RPi 4B with RISC-OS 5.28 & 5.29 Lockups

95 posts, 24 voices

Pages: 1 2 3 4

Jan 23, 2023 7:41pm Dave Higton (1515) 3526 posts	You guys need to brush up on your 2’s complement arithemtic. Really.

Jan 23, 2023 8:21pm Rick Murray (539) 13840 posts	If someone has time, can we please check how the PollIdle treat such a value, pleaseee? Should work, as -20 plus 10 is -10, which will be the same as big hex number to slightly larger hex number (I’m writing this on my phone so can’t ask BASIC to `PRINT ~-10` or anything). That being said, the Wimp Poll/Idle source is, uh, interesting. A Byzantine maze of exception. So I’m not going to go looking to see if it’s a signed or unsigned comparison…

Jan 23, 2023 8:24pm Frank de Bruijn (160) 228 posts	If someone has time, can we please check how the PollIdle treat such a value, pleaseee? Already tested that, ages ago, when I still thought giving it a large unsigned integer (a.k.a. a negative signed one) would work. It didn’t (i.e. it returned immediately).

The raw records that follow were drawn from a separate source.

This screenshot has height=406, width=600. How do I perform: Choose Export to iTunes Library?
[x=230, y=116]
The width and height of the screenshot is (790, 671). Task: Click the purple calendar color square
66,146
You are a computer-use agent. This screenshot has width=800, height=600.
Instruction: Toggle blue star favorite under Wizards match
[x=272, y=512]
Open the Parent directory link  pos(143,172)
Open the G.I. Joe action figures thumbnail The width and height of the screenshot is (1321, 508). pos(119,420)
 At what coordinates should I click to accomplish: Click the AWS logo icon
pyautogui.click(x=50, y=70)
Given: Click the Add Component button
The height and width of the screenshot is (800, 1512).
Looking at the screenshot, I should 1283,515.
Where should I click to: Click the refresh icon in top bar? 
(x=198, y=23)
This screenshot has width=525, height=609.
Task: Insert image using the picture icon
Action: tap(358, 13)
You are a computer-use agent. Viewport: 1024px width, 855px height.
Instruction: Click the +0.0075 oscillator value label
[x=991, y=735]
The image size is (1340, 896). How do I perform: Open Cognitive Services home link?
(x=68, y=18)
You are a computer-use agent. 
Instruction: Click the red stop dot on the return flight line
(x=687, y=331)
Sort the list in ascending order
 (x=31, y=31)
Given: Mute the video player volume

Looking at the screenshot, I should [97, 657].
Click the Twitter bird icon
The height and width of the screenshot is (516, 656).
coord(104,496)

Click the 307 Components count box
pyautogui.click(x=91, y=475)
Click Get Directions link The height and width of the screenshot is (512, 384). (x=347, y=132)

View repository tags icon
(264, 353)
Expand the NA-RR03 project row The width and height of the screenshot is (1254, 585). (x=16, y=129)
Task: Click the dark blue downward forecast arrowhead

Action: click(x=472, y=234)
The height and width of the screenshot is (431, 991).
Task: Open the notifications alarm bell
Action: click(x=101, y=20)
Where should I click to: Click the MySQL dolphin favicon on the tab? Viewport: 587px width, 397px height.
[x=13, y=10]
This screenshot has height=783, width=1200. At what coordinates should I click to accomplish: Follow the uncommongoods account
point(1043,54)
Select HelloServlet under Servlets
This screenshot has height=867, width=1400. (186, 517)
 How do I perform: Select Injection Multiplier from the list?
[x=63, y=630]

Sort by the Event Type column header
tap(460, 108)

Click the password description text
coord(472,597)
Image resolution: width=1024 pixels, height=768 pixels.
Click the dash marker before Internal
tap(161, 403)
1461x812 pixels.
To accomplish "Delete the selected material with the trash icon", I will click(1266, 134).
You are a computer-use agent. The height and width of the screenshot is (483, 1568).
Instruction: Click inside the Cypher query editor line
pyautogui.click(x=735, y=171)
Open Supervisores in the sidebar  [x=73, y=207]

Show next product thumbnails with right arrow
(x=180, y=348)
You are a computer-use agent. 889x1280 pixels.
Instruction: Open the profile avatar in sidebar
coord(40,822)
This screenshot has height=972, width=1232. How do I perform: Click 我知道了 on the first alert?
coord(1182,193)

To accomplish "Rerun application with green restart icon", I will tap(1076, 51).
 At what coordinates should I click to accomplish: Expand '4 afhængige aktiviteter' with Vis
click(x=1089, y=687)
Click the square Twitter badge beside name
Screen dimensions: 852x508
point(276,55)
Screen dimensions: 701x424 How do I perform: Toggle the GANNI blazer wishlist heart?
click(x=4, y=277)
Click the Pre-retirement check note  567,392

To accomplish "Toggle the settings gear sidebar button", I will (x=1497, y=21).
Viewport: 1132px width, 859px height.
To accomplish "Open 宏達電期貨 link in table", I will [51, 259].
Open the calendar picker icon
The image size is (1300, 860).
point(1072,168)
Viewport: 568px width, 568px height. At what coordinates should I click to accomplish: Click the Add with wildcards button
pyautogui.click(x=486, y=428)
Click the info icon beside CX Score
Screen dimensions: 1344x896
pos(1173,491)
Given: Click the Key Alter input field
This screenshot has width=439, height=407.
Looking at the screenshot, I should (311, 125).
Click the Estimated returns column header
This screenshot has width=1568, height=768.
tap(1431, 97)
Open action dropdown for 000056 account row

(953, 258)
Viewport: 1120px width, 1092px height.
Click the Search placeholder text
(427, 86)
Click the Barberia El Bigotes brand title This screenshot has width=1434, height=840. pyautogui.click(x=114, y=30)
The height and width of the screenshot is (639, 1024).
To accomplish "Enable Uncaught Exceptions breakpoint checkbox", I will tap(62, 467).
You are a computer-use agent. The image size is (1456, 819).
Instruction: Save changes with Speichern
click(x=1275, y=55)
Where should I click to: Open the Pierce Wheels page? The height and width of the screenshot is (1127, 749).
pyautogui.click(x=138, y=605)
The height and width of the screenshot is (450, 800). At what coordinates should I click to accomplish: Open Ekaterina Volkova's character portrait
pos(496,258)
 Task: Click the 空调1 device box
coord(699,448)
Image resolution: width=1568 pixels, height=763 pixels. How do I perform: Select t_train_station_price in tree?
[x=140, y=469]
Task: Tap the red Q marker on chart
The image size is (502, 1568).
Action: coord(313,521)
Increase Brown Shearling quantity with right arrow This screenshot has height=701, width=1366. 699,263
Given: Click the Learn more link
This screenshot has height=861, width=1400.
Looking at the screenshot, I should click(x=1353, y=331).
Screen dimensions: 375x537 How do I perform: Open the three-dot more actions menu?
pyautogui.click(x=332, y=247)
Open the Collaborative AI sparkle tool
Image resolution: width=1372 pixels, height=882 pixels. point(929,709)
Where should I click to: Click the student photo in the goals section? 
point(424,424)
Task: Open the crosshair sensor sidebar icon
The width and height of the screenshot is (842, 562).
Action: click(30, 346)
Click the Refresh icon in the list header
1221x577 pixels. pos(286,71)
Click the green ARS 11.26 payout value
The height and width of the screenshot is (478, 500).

Jan 23, 2023 8:29pm Steve Fryatt (216) 2105 posts	What’s an unsigned int in BASIC? In BBC BASIC calling SYS? I doubt it. For the purposes of OS_MonotonicTime and Wimp_PollIdle, where we’re just doing additions and subtractions and testing relative values, it shouldn’t matter. If you never compare two time values directly, but always subtract one from the other and compare the result to zero, things cancel out just fine. That’s why you get constructs like this one, paraphrased a bit from the PRM (page 3-185, in the description of Wimp_PollIdle): `SYS "OS_ReadMonotonicTime" TO now%%` `WHILE (now% - next_time%) > 0 next_time% += 100 ENDWHILE` `SYS "Wimp_PollIdle", 0, b%, next_time%` Assuming, of course, that internally, both OS_ReadMonotonicTime and Wimp_PollIdle are trading in unsigned 32-bit ints. The PRM doesn’t explicitly say they are, but the OS_ReadMonotonicTime description implies it.

Jan 23, 2023 8:32pm Frank de Bruijn (160) 228 posts	And Wimp_PollIdle doesn’t. Tested extensively, some time during the 2010s.

Jan 23, 2023 8:34pm Dave Higton (1515) 3526 posts	I’m not going to go looking to see if it’s a signed or unsigned comparison… The result is treated as signed. It doesn’t matter whether the numbers being compared are signed or unsigned, so long as (a) they are both of the same type, and (b) the difference is less than half the range of the numbers. Like I say, brush up on your 2’s complement arithmetic. IIRC there used to be a problem in the Wimp at the wrap-round of the monotonic timer, but it was fixed decades ago.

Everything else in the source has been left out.